June 29, 2020
CHICAGO – Prior to the COVID-19 pandemic, 37 million people in the United States were food insecure. Now, an additional 17 million people may face food insecurity this year.
As the national emergency continues to magnify avoidable differences in health outcomes, the Academy of Nutrition and Dietetics and the American Medical Association jointly call on Congress to address basic needs of those most vulnerable and inequitably affected by the pandemic.
In particular, the Academy and AMA urge Congress to support efforts to strengthen and improve the Supplemental Nutrition Assistance Program, or SNAP, the country's most important food safety net program.
"Minority groups are being hospitalized and dying from the virus at much higher rates than white people," said Academy President Linda T. Farr, RDN, CSOWM, LD, FAND.
"Food insecurity is a risk factor for negative psychological and health outcomes and it increases the risk and severity of diet-related diseases." Farr said. "The extraordinary financial burdens of COVID-19 further compound all of these problems."
The Academy and AMA note that marginalized and minoritized populations already were far more likely to experience food insecurity – a lack of access to sufficient quantities of affordable, nutritious food. Many diet-related chronic conditions, including obesity, type 2 diabetes, heart disease, stroke and some cancers, share with COVID-19 many of the same socially determining factors that impact the health of communities. Marginalized and minoritized populations have long faced chronic disease health disparities due to socioeconomic inequalities and reduced access to health care, healthful foods and safe places to be active.

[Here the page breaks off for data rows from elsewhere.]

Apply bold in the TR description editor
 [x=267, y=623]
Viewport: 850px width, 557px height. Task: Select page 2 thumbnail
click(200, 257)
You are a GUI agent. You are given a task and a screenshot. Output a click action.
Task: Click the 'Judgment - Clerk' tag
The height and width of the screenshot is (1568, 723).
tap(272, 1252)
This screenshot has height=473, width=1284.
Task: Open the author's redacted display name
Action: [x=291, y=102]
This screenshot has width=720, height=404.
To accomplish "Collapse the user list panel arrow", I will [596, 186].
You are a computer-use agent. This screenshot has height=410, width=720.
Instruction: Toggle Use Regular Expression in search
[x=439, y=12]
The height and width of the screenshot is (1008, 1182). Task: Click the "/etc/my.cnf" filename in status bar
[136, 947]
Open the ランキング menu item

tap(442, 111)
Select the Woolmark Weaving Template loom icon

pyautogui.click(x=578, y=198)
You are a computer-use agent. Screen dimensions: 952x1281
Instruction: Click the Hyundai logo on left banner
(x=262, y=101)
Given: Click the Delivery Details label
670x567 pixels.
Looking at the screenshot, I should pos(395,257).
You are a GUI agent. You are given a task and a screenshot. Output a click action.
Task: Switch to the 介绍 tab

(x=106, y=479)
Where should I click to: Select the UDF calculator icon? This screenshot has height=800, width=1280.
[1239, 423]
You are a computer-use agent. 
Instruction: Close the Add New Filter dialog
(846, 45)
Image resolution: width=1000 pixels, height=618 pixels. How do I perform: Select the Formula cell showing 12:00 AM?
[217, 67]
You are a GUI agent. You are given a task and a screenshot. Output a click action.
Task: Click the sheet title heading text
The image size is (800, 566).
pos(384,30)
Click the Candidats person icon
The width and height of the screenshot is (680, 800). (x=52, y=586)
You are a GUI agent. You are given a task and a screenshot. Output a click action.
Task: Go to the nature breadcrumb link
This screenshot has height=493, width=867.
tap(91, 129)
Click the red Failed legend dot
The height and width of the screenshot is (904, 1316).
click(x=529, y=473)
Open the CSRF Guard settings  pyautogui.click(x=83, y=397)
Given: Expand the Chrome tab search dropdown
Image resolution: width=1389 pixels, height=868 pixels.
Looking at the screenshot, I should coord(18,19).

"Investment in SNAP has been shown to reduce food insecurity, health care utilization and costs, while improving health outcomes" said AMA President Susan R. Bailey, M.D. "On average, adults participating in SNAP incur a 25-percent reduction in health care costs compared to their non-participating counterparts over a 12-month period; an increase in SNAP will further these health care savings. Increasing SNAP funding and the benefits to families would ensure more Americans have access to healthful foods and address health inequities. In addition, this would also provide funding that is returned immediately into the economy in support of local businesses and agriculture."
The Academy and AMA urge the Senate to quickly pass the next stimulus spending bill. Americans need help now keeping food on the table and Congress should act now to increase the investment in SNAP.
Representing more than 100,000 credentialed nutrition and dietetics practitioners, the Academy of Nutrition and Dietetics is the world's largest organization of food and nutrition professionals. The Academy is committed to improving the nation's health and advancing the profession of dietetics through research, education and advocacy. Visit the Academy at eatright.org.
The American Medical Association is the physicians' powerful ally in patient care. As the only medical association that convenes 190+ state and specialty medical societies and other critical stakeholders, the AMA represents physicians with a unified voice to all key players in health care. The AMA leverages its strength by removing the obstacles that interfere with patient care, leading the charge to prevent chronic disease and confront public health crises and, driving the future of medicine to tackle the biggest challenges in health care.